OGDEN -- The Ogden Redevelopment Agency Board approved the donation Tuesday night of less than a half-acre for relocation of the Daughters of Utah Pioneers Museum and a historic cabin.
The land provided by the RDA board, which is made up of the city council, is on the southeast corner of 21st Street and Lincoln Avenue, said Richard McConkie, the city's director of community and economic development.
The museum and the circa-1845 Miles Goodyear cabin will be moved from the 2100 block of Grant Avenue to make way for an underground parking garage built by The Church of Jesus Christ of Latter-day Saints as part of renovations to the Ogden Temple.
The museum is about 3,200 square feet, and the cabin encompasses about 250 square feet. The Lincoln Avenue property where the strucutres will sit is currently used for parking and a retention basin.

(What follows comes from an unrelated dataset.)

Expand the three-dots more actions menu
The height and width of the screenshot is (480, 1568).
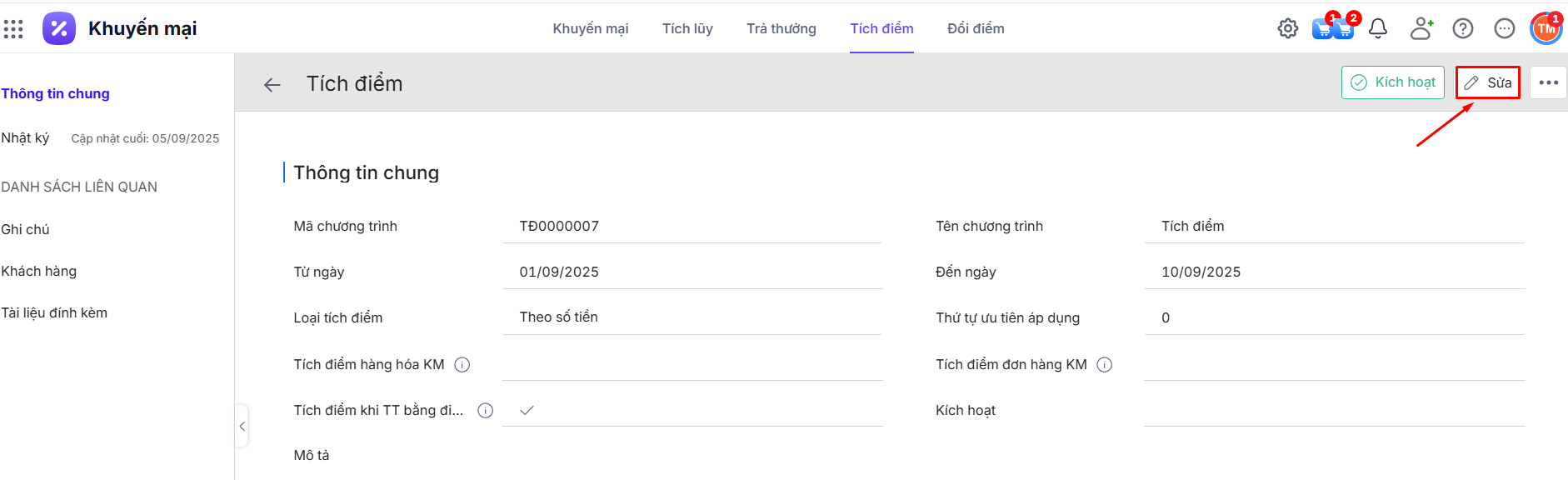pyautogui.click(x=1548, y=82)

The LDS Church hopes to relocate the museum and cabin by the end of the year, McConkie said, adding that the new location should make the buildings more visible.
The Daughters of Utah Pioneers will not have to pay for the property where the museum and cabin will be located, said McConkie.

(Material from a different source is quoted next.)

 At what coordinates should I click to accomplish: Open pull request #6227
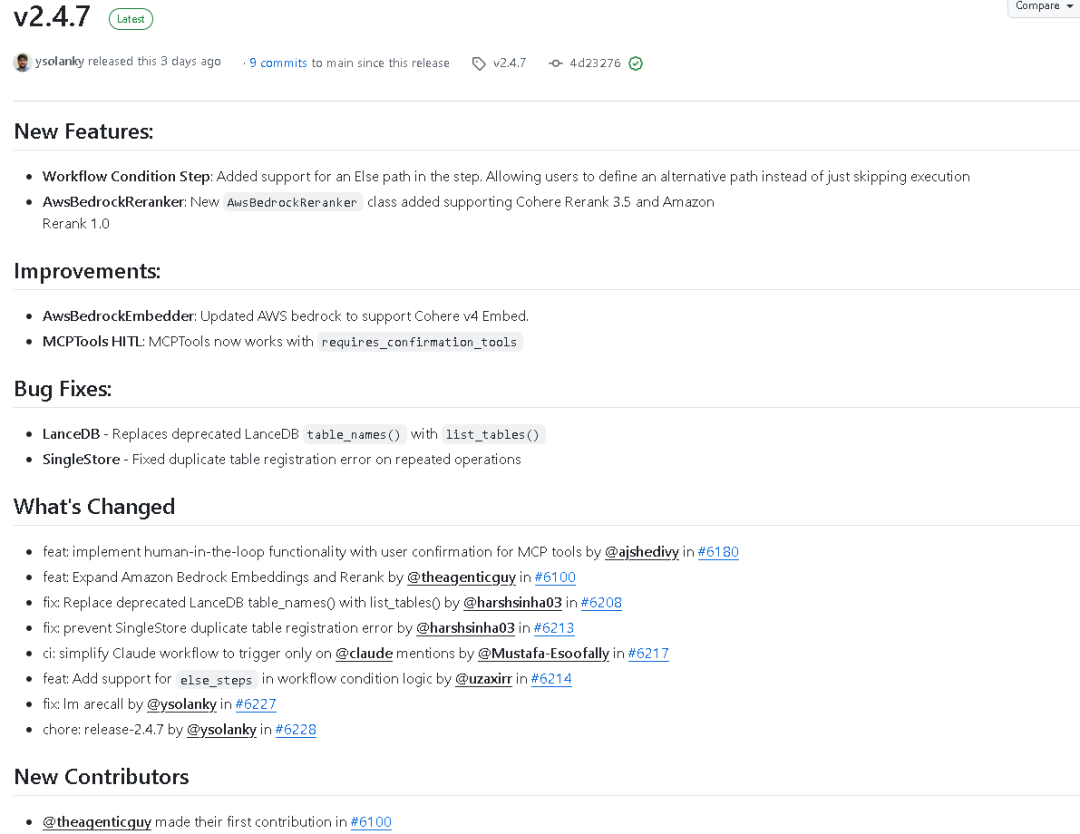255,704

The cabin belonged to Miles Goodyear, who was a 19-year-old orphan from Connecticut when he joined a missionary group headed for Oregon in 1836, according to the Go-Utah website, www.go-utah.com.
Goodyear left the group en route and set out on his own in Utah. He became a fur-trapping mountain man, married the daughter of an Indian chief and erected a trading fort before heading for California when Mormon pioneers arrived in Utah.